**AIM OF THE EXERCISE:** Using the listing below, reproduce exactly the lines from the one with "The width and height of the screenshot is (1270, 952)." through the last, with all pictures left out.

**TASK INPUT:**
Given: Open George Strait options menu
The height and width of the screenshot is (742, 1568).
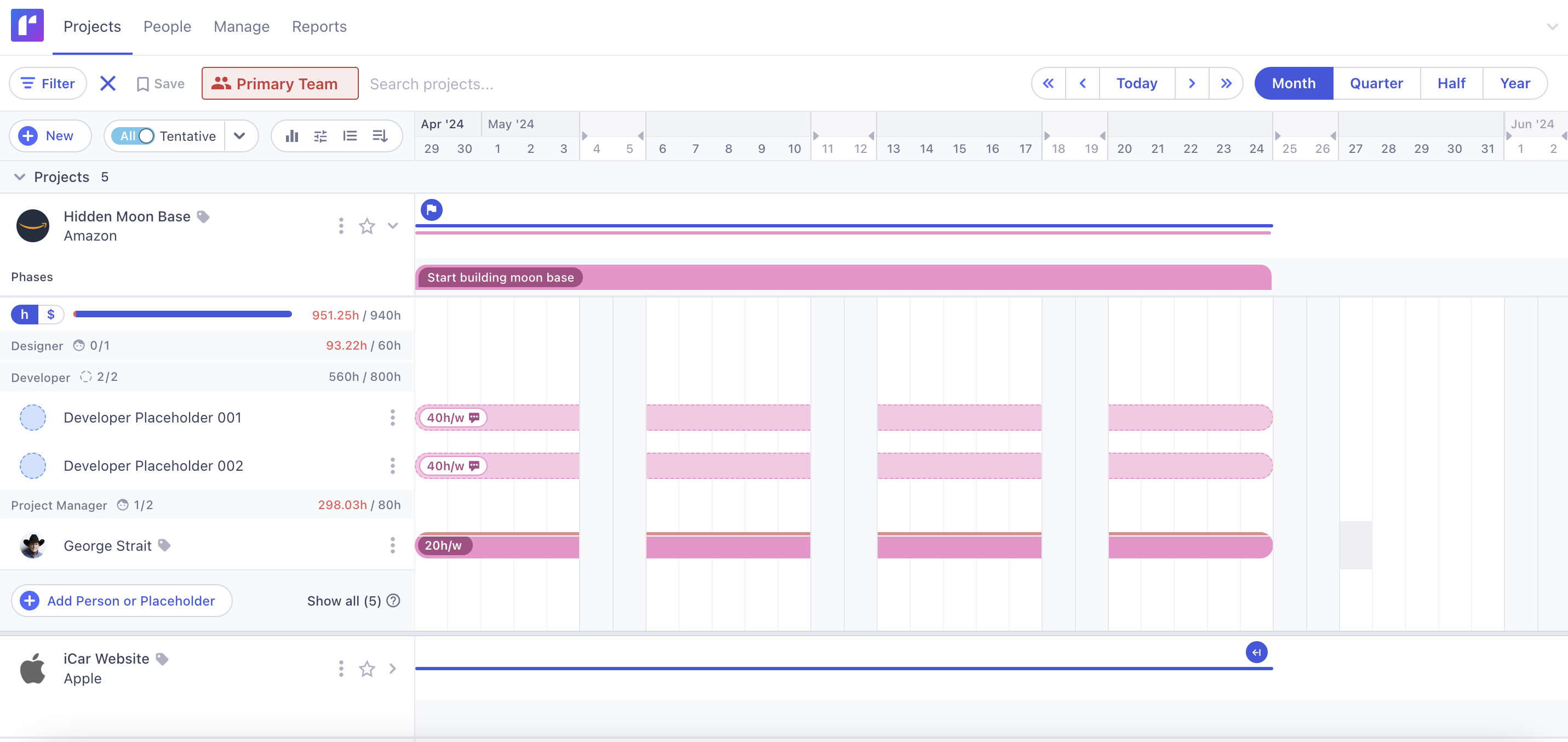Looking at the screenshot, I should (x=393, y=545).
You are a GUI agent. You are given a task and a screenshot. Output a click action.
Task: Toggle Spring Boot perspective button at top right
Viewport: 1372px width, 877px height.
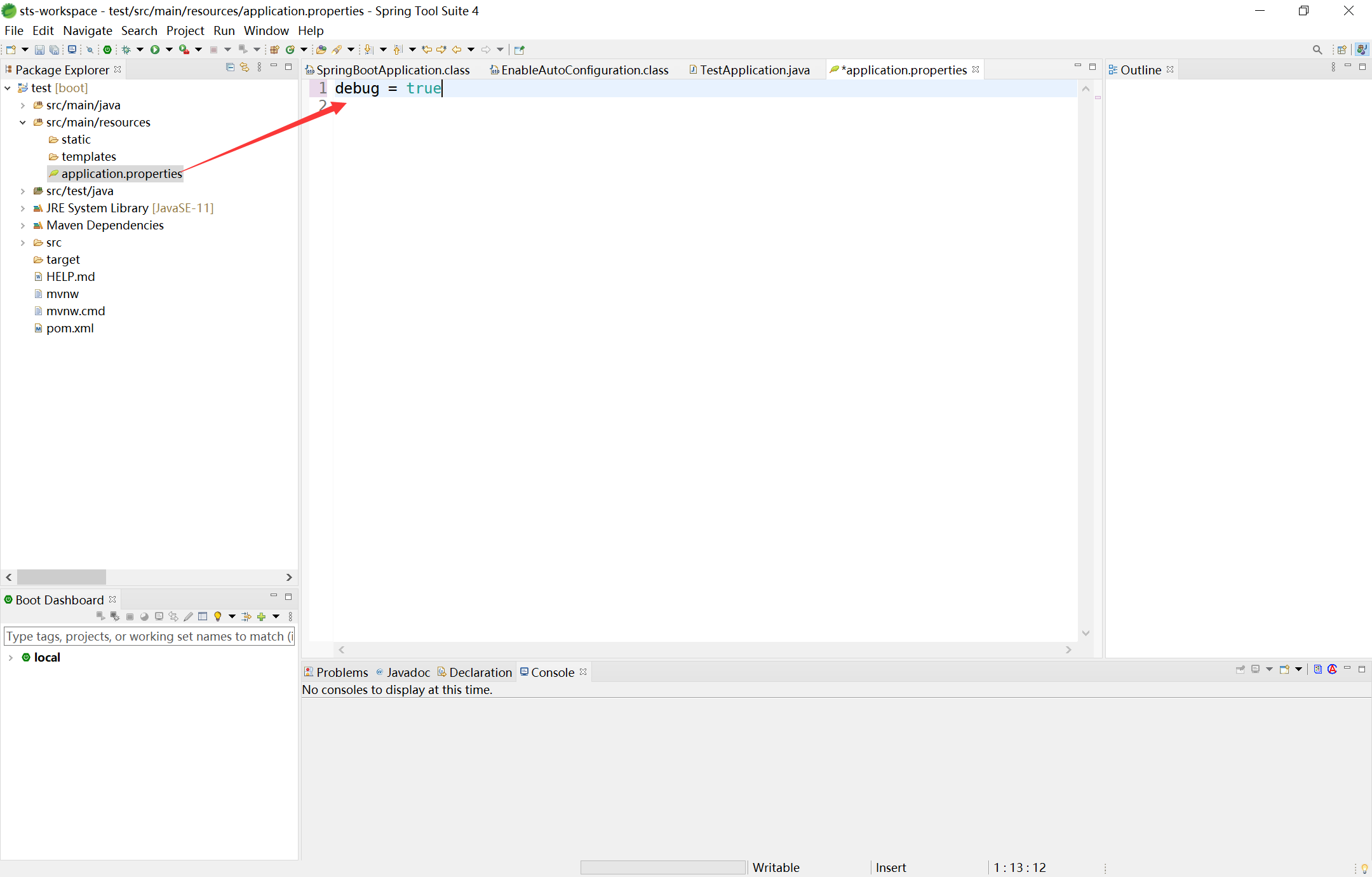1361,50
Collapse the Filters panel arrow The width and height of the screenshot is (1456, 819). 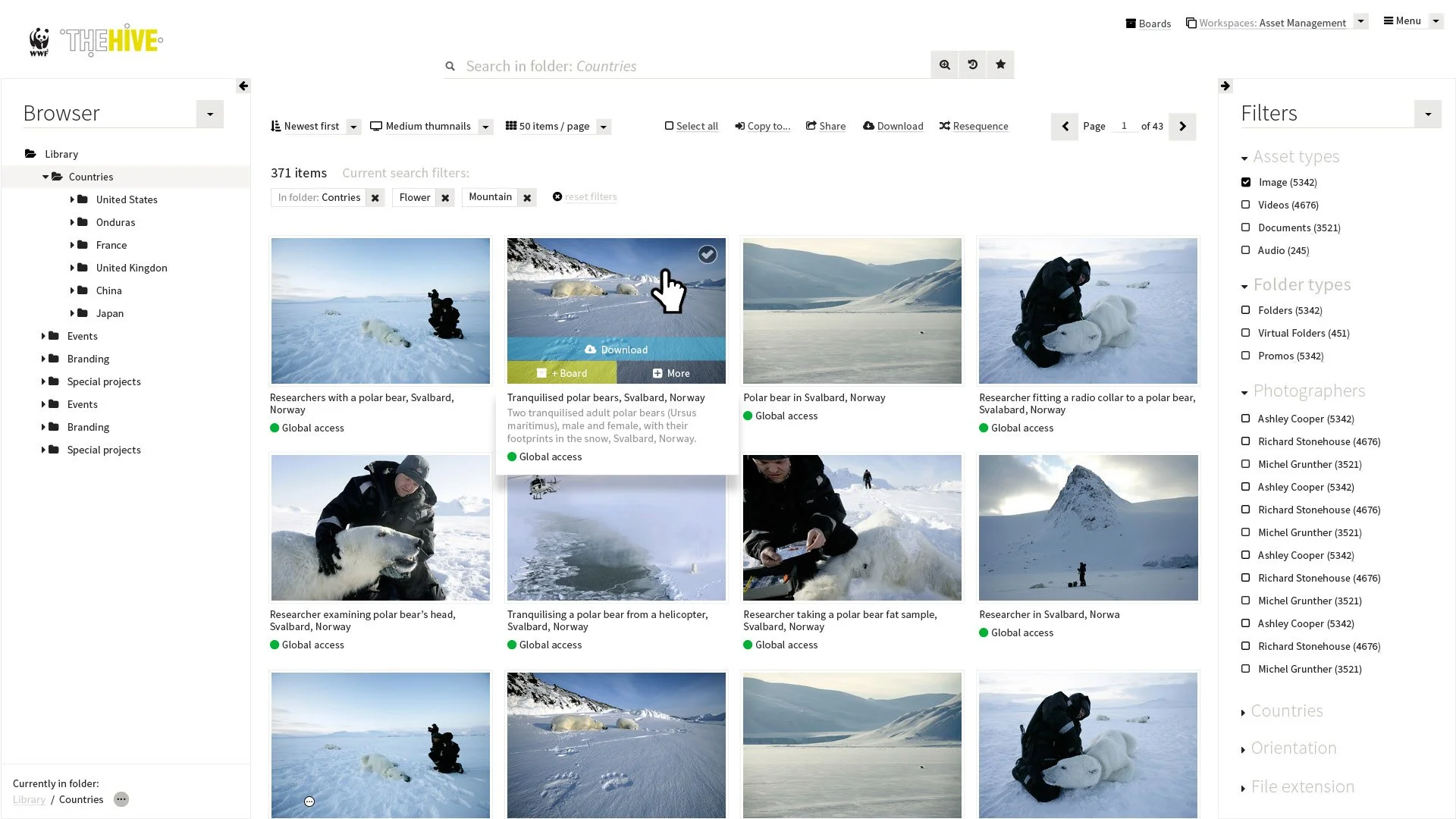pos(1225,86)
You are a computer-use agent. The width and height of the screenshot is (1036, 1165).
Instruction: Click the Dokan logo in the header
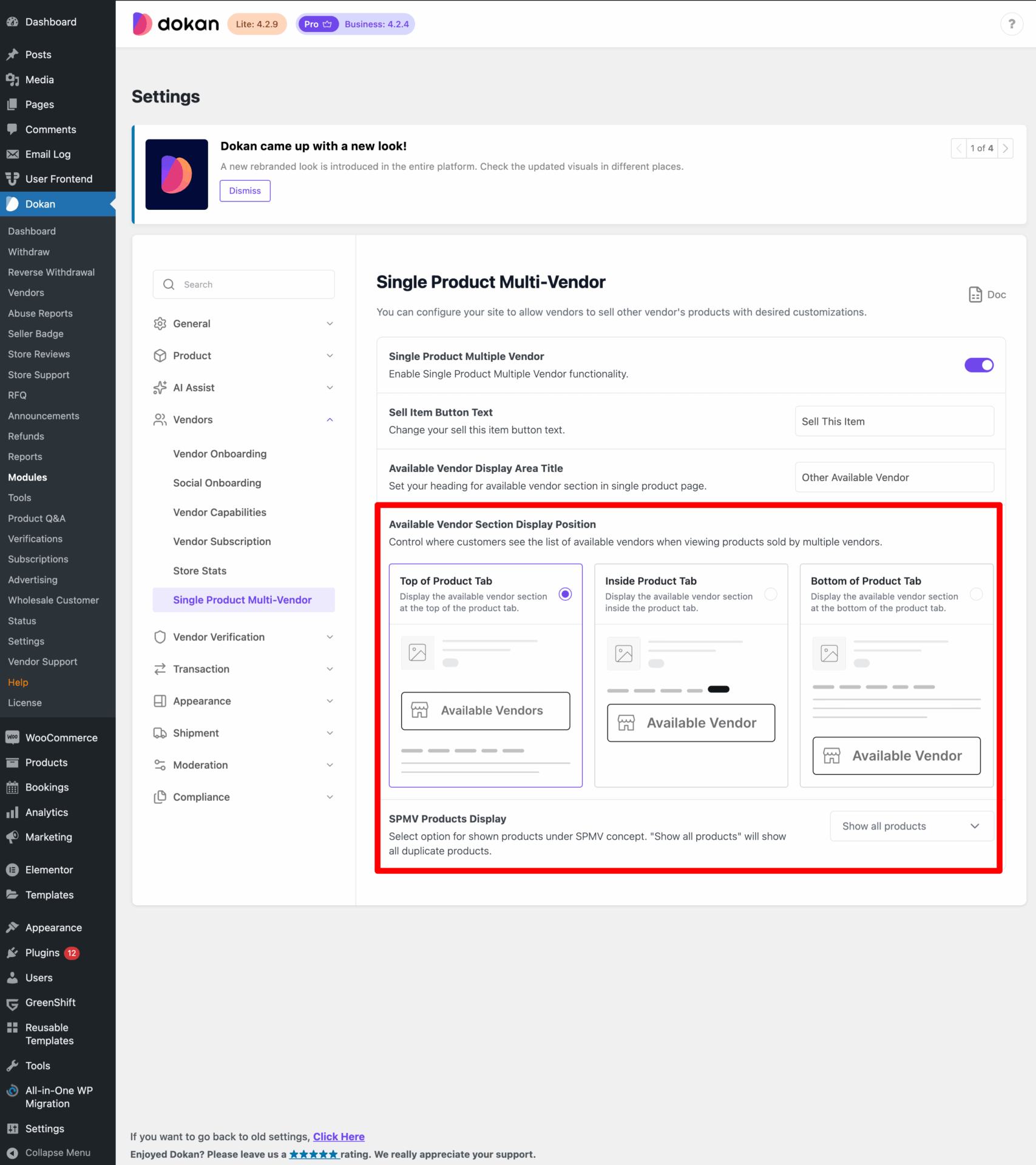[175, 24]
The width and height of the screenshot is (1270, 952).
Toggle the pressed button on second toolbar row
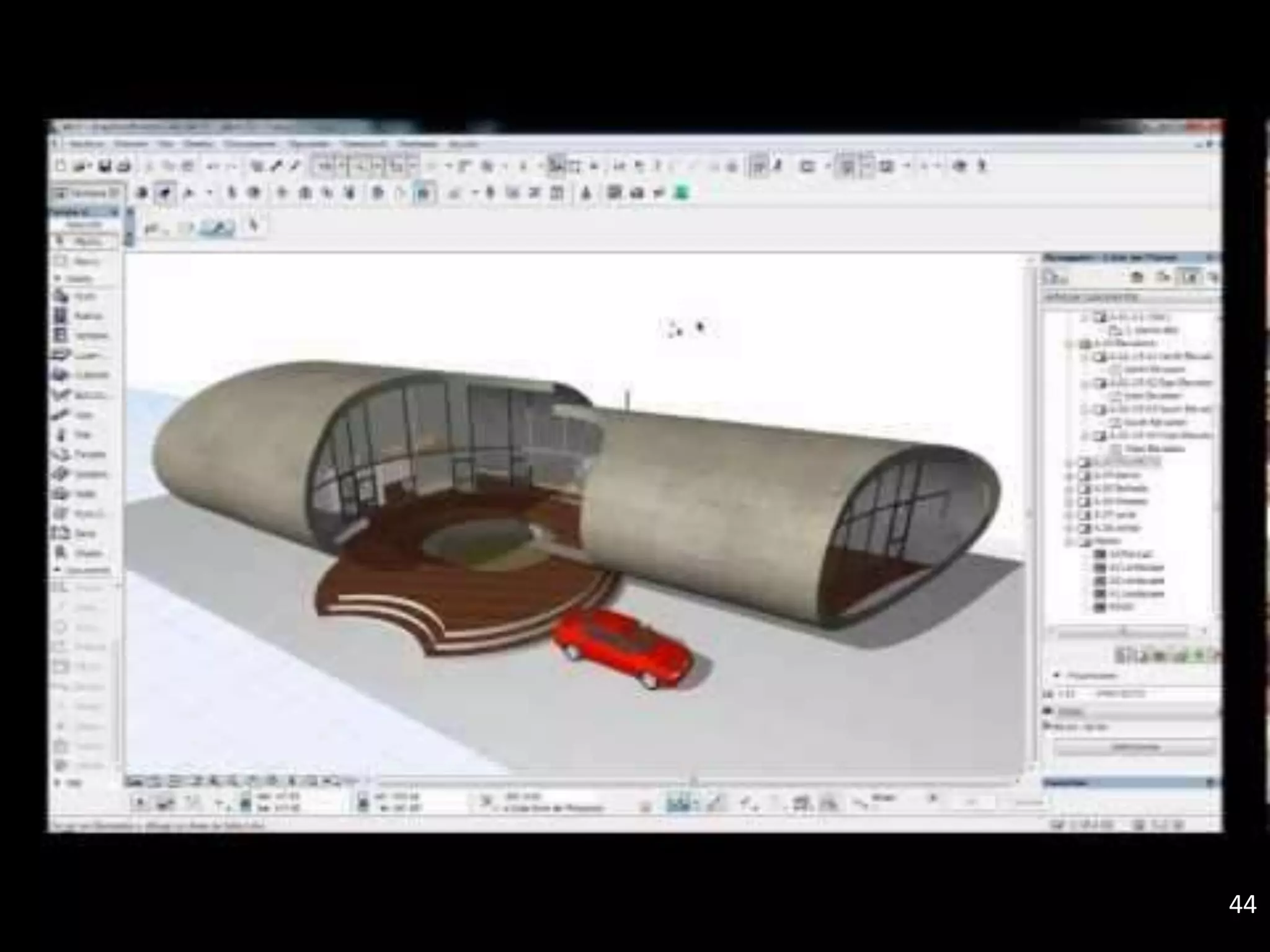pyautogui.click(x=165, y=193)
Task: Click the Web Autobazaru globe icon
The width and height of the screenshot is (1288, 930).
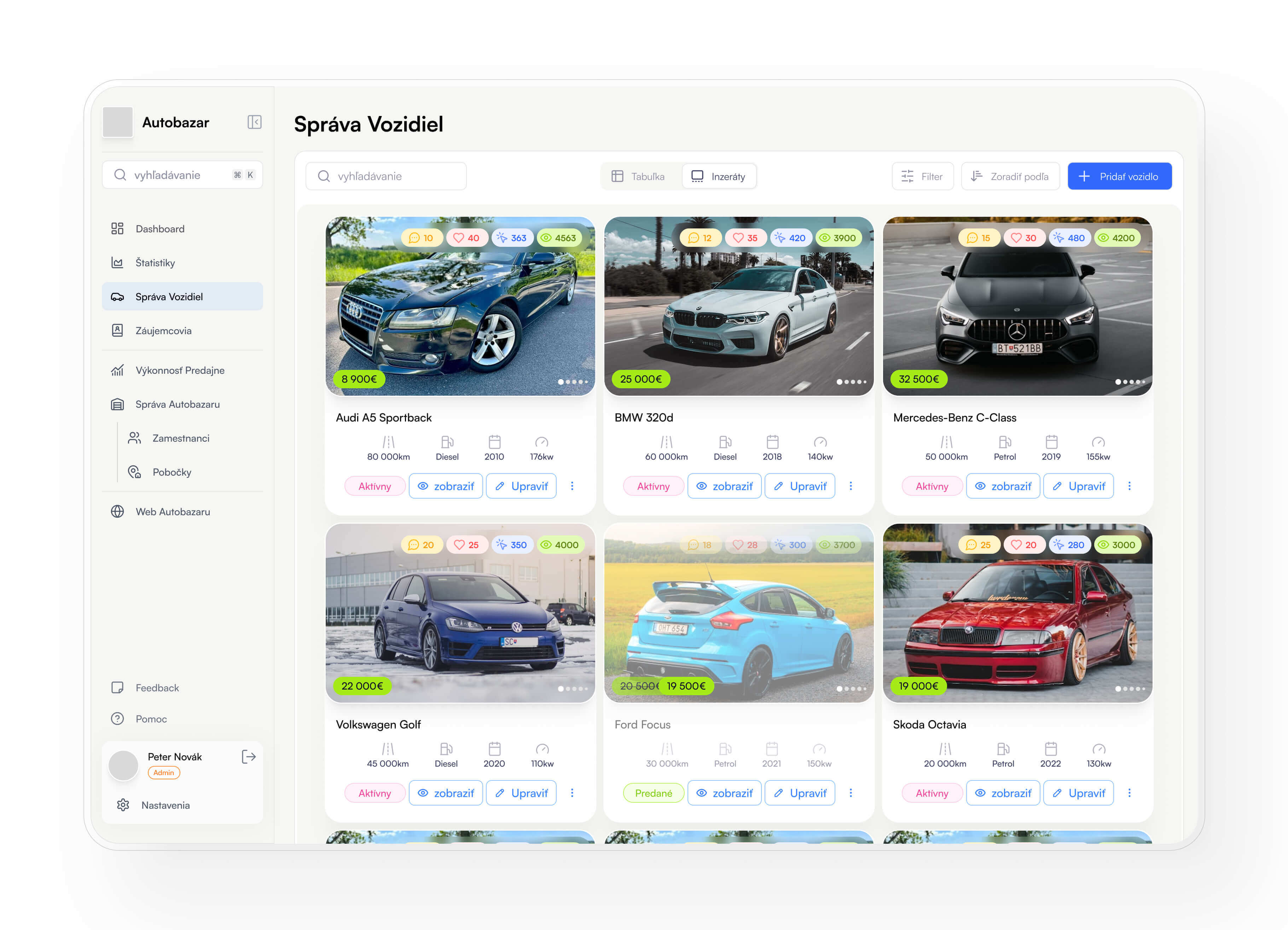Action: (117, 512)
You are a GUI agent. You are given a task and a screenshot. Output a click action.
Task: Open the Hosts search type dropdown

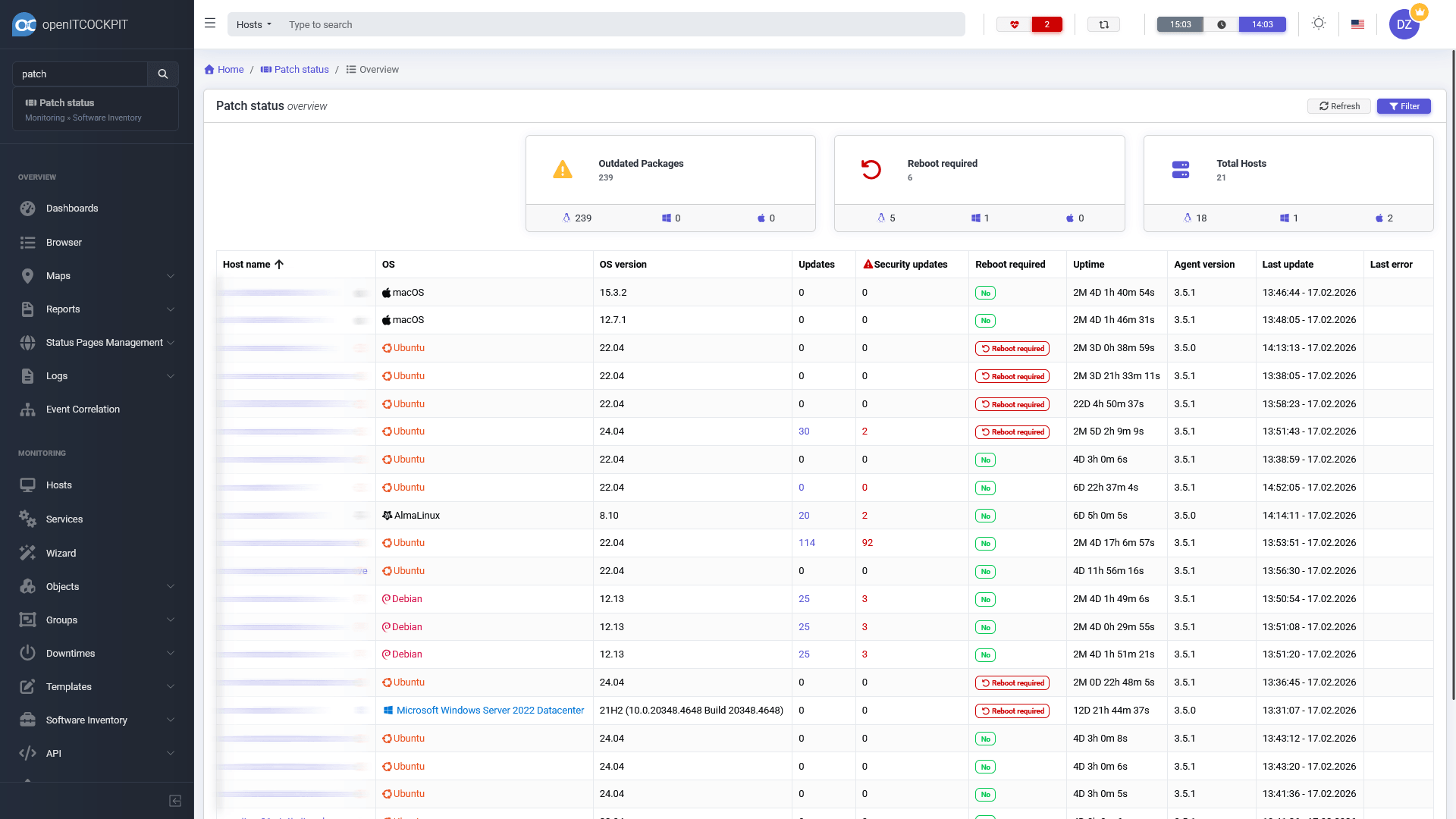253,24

**ANSWER FOR THIS EXERCISE:**
The width and height of the screenshot is (1270, 952).
Toggle the pressed button on second toolbar row
pyautogui.click(x=165, y=193)
Task: Click the Web Autobazaru globe icon
The width and height of the screenshot is (1288, 930).
Action: (117, 512)
You are a GUI agent. You are given a task and a screenshot. Output a click action.
Task: Open the Hosts search type dropdown

253,24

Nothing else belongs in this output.